Maputo, 26 Sep (AIM) – The “Mais Integridade” (“More Integrity”) electoral consortium set up by prominent Mozambican NGOs has urged all those involved in preparing the municipal elections scheduled for 11 October to behave with tolerance, “thus making this a moment free of violence or any other form of conflict”.
In a statement issued on Monday, on the eve of the election campaign, Mais Integridade called on the competing parties and groups, their mayoral candidates, and their supporters to refrain from all forms of violence.
Instead, the campaign should be “a moment for the exaltation of democracy, and not of violence and conflict”.
“It is possible for us to write a new history of our elections in Mozambique in which ideas and arguments replace aggression and beatings”, urged the consortium.
Mais Integridade called for “rigorously transparent” behaviour from the National Elections Commission (CNE), from its executive body, the Electoral Administration Technical Secretariat (STAE) and from the district and city courts. These courts are among the first bodies where complaints of alleged breaches of the electoral laws are presented.

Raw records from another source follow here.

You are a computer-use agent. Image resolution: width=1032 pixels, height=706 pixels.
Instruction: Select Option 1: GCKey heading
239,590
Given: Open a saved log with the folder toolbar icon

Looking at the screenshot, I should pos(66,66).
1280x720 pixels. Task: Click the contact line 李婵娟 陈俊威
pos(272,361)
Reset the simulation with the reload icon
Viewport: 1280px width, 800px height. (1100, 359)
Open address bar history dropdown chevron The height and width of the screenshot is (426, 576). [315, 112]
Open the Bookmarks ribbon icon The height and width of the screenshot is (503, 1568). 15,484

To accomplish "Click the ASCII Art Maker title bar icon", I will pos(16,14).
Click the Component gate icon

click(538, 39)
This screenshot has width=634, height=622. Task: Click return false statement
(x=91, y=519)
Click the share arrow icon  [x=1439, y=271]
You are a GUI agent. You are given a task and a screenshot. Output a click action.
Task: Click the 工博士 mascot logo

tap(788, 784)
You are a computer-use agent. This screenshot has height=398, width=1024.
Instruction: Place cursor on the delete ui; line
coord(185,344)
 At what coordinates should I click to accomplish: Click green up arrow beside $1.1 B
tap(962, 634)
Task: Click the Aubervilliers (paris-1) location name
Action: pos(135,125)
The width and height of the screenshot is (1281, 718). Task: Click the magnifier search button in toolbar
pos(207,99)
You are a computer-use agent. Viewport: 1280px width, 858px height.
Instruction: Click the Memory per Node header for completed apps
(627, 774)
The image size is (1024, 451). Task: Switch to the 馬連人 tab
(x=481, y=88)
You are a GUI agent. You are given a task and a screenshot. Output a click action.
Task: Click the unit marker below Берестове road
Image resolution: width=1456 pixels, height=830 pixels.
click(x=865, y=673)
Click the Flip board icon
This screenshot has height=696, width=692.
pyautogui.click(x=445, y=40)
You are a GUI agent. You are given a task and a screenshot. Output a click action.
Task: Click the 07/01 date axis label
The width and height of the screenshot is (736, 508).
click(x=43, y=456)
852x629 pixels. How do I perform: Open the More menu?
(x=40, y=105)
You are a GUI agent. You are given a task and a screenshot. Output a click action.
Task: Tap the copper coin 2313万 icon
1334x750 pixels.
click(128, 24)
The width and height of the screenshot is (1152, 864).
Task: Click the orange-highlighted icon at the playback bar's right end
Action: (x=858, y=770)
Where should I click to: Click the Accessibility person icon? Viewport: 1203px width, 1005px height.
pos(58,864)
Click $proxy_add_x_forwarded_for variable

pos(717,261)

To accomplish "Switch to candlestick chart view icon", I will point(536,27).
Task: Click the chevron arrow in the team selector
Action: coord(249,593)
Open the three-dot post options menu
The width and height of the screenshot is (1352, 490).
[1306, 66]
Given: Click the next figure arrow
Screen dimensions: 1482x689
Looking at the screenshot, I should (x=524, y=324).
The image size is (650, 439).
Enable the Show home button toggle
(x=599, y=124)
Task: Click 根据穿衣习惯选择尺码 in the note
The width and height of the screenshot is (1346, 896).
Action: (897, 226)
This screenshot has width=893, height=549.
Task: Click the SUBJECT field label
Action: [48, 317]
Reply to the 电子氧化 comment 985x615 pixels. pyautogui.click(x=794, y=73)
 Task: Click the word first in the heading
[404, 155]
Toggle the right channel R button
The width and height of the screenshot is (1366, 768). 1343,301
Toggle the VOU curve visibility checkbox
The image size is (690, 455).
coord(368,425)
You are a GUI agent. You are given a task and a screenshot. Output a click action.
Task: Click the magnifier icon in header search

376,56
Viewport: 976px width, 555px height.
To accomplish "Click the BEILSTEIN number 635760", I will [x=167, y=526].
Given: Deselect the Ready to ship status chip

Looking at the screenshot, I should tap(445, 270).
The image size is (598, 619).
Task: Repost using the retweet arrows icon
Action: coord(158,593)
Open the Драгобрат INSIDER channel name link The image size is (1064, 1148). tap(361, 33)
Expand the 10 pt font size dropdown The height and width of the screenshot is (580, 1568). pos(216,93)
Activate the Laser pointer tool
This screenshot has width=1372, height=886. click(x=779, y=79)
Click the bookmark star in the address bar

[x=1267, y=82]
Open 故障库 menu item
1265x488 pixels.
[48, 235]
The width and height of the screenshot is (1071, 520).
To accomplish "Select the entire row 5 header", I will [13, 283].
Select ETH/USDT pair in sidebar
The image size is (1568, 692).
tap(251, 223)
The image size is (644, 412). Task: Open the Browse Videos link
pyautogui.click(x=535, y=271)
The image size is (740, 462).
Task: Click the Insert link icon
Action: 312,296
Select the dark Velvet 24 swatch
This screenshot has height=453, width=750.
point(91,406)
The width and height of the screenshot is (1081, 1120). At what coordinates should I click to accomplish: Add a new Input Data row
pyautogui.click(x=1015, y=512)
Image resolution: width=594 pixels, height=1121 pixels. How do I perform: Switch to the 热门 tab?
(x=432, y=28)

It urged the CNE, STAE and the courts to behave professionally “in order to avoid distrust which leads afterwards to the habitual electoral conflicts, particularly after the voting and the declaration of the results”.
The electoral bodies and the courts, the consortium argued, can free themselves of the suspicion that they are part of the problem, if they just follow the laws and good practices of election management. “As a country”, it warns, “we cannot allow ourselves the luxury of insisting on the same practices which historically have led us to elections that are not credible, and to conflicts”.
Mais Integridade calls on the voters not to abstain, but to go to the polling stations early in the morning of 11 October, armed with their voter cards which prove that they are registered voters. “Voting is one of the most important ways of participating politically in the life of our country”, said the consortium. “It is also a duty of citizenship”.
Mais Integridade will have 249 observers stationed in 37 municipalities and about 200 correspondents in all of the country’s 65 municipalities. The consortium’s observers will observe the election campaign, the voting and the count, up to the final proclamation of the results by the Constitutional Council.
The purpose of the observation, says the consortium, is to contribute to the transparency and integrity of the 2023-2024 electoral cycle, assessing in an objective and unbiased fashion how it unfolds, by producing public and credible information and analyses about the various phases of the process, encouraging the participation of citizens, and helping to reduce electoral tensions.
Particular attention will be paid to the content and strategies adopted by the competing political parties and groups, and their mayoral candidates in publicising their election manifestos, the accessibility of campaign sites to people with disabilities, the participation of women and young people, access to information, the exercise of the freedoms of expression and of the press, and coverage by the mass media.
On voting day, the observers will pay particular attention to the level of preparation and the functioning of the brigades set up at the polling stations, compliance with the opening hours of the polling stations, the availability and functioning of the equipment and material, and the efficiency of the procedures. Mais Integridade says that all its observers have been duly trained to perform these tasks.
The members of Mais Integridade are the Episcopal Justice and Peace Commission (CEJP) of the Catholic Church, the Centre for Public Integrity (CIP), the Nucleus of Zambezia Women’s Associations (NAFEZA), Solidarity-Mozambique (SoldMoz), the Civil Society Learning and Training Centre (CESC), the Mozambican chapter of the regional press freedom body, MISA (Media Institute of Southern Africa), and the Forum of Mozambican Associations of the Disabled (FAMOD).